ADR-014 established the single-worker pod pattern for ML inference under Kubernetes. However, BankChurn required an exception (2 workers + 2000m CPU) because its StackingClassifier.predict() is a synchronous, CPU-bound operation that blocks the uvicorn async event loop.

Problem: Event Loop Blocking

Request A arrives → predict() starts (blocks event loop ~100ms)
Request B arrives → queued (event loop busy)
Request C arrives → queued
...
Request N arrives → nginx timeout → 503

Under 100 concurrent users, the single-worker BankChurn pod showed: - 81% failure rate (1384 of 1707 requests) - Error types: 503 Service Unavailable, 502 Bad Gateway - Root cause: uvicorn event loop blocked by synchronous predictor.predict() → cannot accept new connections → nginx upstream timeout

The 2-worker workaround (ADR-014) reduced failures but doubled CPU cost (2000m) and still limited concurrency to 2 simultaneous requests per pod.


Decision

Offload CPU-bound inference to a ThreadPoolExecutor via asyncio.run_in_executor(), keeping uvicorn's event loop free to accept connections and health checks.

Implementation

from concurrent.futures import ThreadPoolExecutor
from functools import partial

# Thread pool for CPU-bound inference — unblocks uvicorn event loop
# sklearn/XGBoost/LightGBM release GIL during C extensions → real parallelism
_inference_executor = ThreadPoolExecutor(max_workers=4, thread_name_prefix="ml-infer")

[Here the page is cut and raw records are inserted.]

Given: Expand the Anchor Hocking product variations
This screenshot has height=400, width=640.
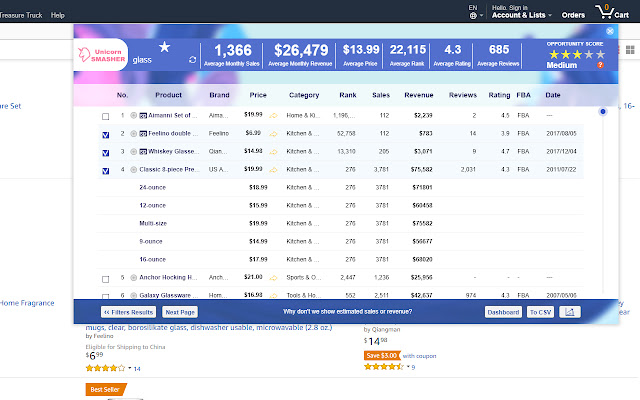Looking at the screenshot, I should pos(133,277).
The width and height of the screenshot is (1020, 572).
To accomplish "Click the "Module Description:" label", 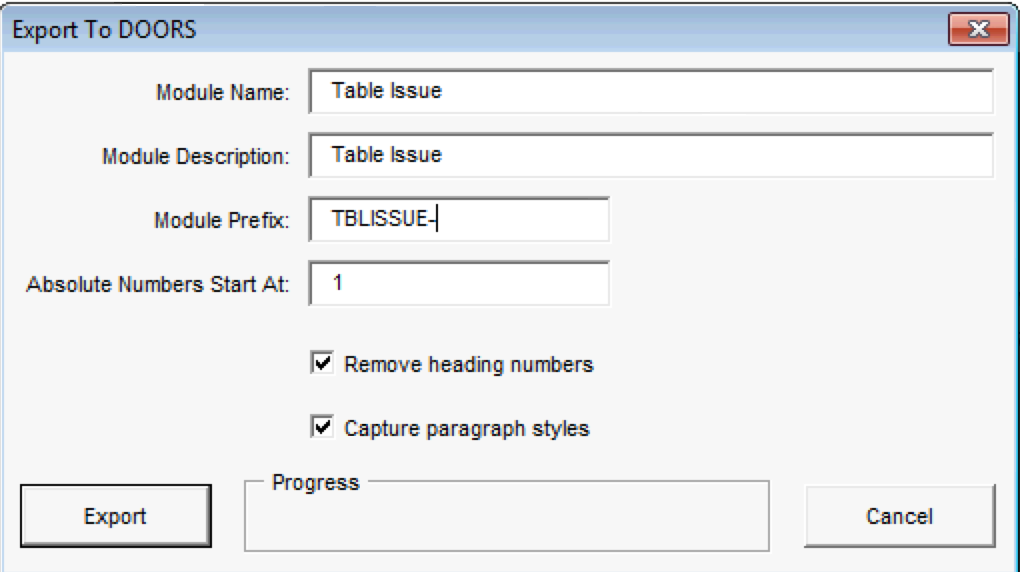I will coord(195,157).
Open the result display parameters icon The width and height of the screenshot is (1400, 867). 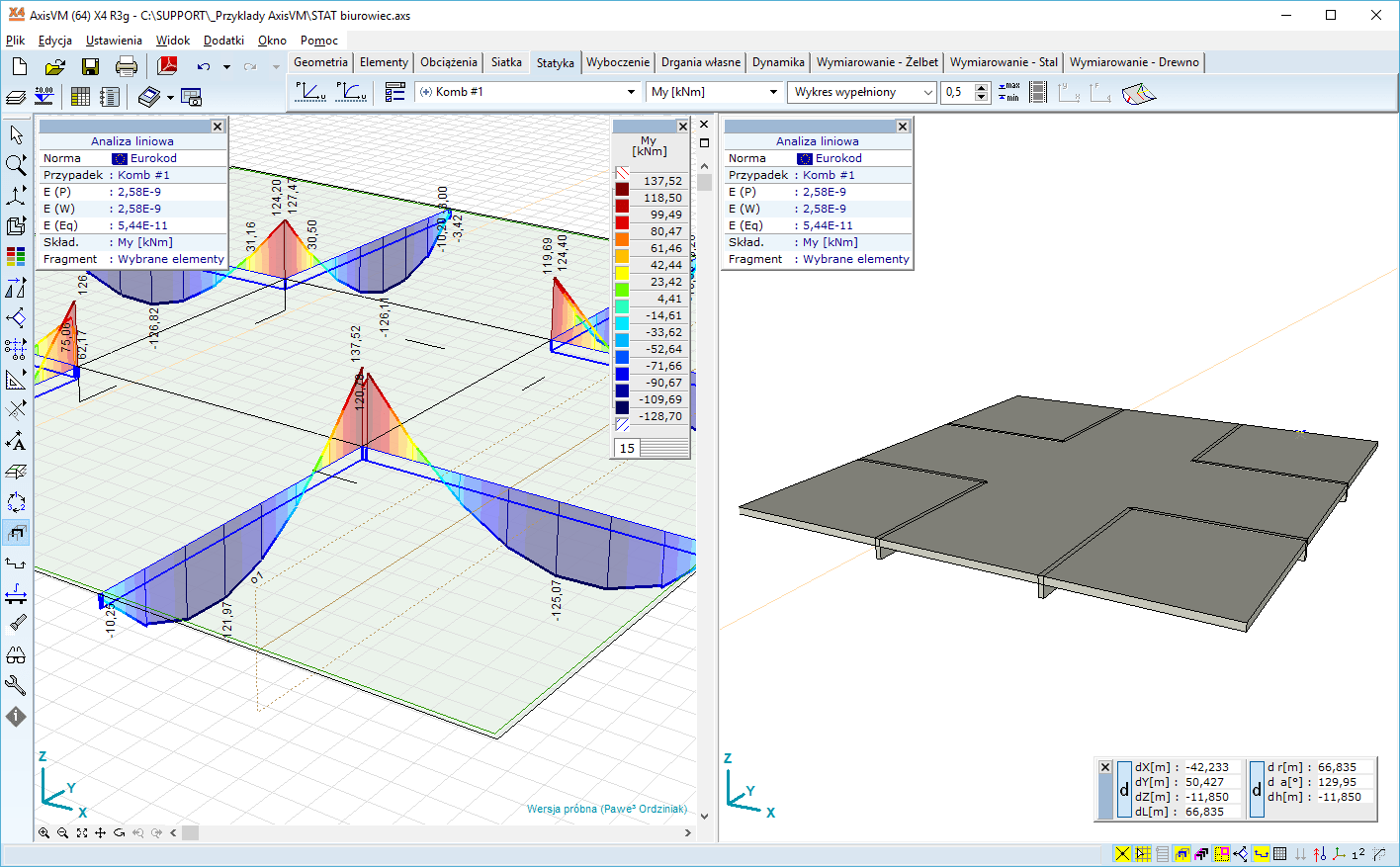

def _sync_predict(customer_dict: dict, explain: bool) -> PredictionResponse:
    """CPU-bound prediction logic — runs in thread pool."""
    df = pd.DataFrame([customer_dict])
    results = predictor.predict(df, include_proba=True)
    # ... build response ...

@app.post("/predict")
async def predict_churn(customer: CustomerData, explain: bool = False):
    customer_dict = customer.model_dump()
    loop = asyncio.get_running_loop()
    return await loop.run_in_executor(
        _inference_executor, partial(_sync_predict, customer_dict, explain)
    )

Why This Works for sklearn

Python's GIL normally prevents true threading parallelism. However, sklearn, XGBoost, and LightGBM are implemented in C/C++ and release the GIL during computation:

  • RandomForestClassifier.predict() → C extension, GIL released
  • GradientBoostingClassifier.predict() → C extension, GIL released
  • XGBClassifier.predict() → libxgboost C++, GIL released
  • LGBMClassifier.predict() → lib_lightgbm C++, GIL released
  • LogisticRegression.predict() → BLAS/LAPACK, GIL released

The StackingClassifier chains all of these, so the thread pool achieves near-true parallelism for inference.

Configuration Changes

Service Before (ADR-014) After (ADR-015)
BankChurn workers 2 1
BankChurn CPU limit 2000m 1000m
BankChurn thread pool N/A 4 threads
Dockerfile CMD --workers 2 default (1 worker)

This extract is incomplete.